Writing in First Person

Question: If you are writing in first person, from the point-of-view of the main character, how do you write what's happening with other characters who the POV character can't see or hear?


Answer: Exactly.

The short answer is that you can't.

In first person narration, you are limited to describing what the main character perceives, thinks, or feels. You cannot describe what other characters think or feel. You can only describe what other characters do if the main character sees or hears them doing it.

So if you want to describe in your story what characters are doing when the main character isn't looking, you must turn to one of these options...
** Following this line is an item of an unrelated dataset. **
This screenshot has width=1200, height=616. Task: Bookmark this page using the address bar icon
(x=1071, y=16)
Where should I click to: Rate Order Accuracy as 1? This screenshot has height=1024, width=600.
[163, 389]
1. Get really clever about finding ways for the main character to observe all the key events or find out about them somehow . Maybe the MC views recordings or photos. Maybe he eavesdrops. Maybe characters tell them what they did, or what they saw other people do. Maybe the main character has to read a newspaper or look up stuff online. Lots of stories have the main character doing things like this. At any rate, with a single POV character, the reader can only find out about events as the main character finds out about them (or perhaps remembers them).
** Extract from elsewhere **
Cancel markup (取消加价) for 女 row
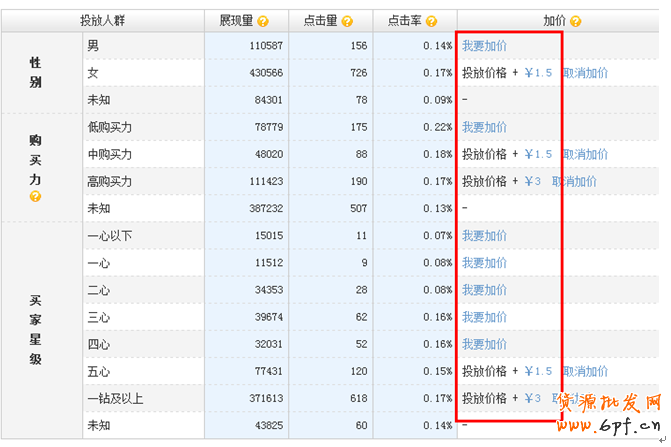 click(x=585, y=73)
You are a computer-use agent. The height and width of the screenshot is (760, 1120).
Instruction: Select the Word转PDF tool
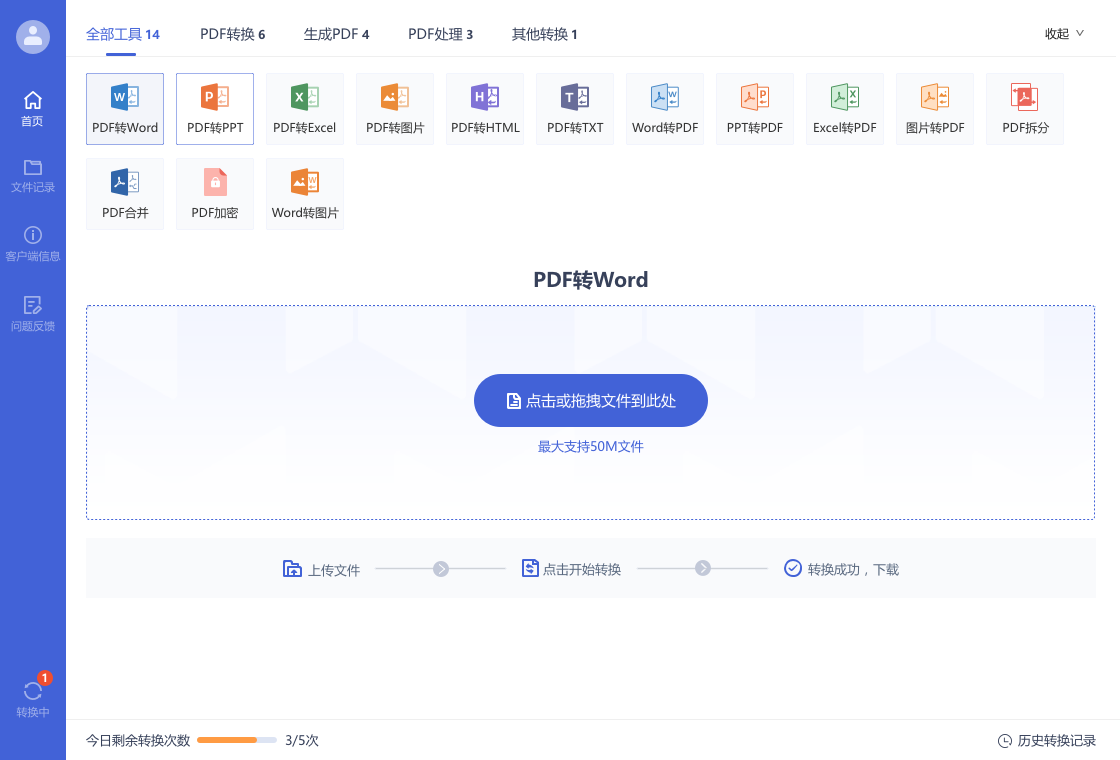664,108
2. Use multiple POV characters. Switching to another character's point-of-view temporarily will allow the reader to witness events that the main character knows nothing about. (The name for this is "dramatic irony.") Maybe you only need to introduce another POV character for one key scene -- a prologue, for instance. Or maybe you develop a subplot involving a second character that will weave throughout the book. Some books use half a dozen POV characters. Of course, the trade off is that the more POV characters you have, the less close a connection the reader will have with your main character.

3. Use an omniscient narrator instead. This lets you move around freely in the story world, showing the reader things that are happening outside the main character's perception. The cost is that your reader may not feel as intimate a connection with any the main character. The reader's experience may be one of looking at the characters rather than being one of the characters.

All of these options can work. You just have to decide which is best for your story and how you want the reader to experience it.

But don't underestimate the power of getting clever.

Best of luck.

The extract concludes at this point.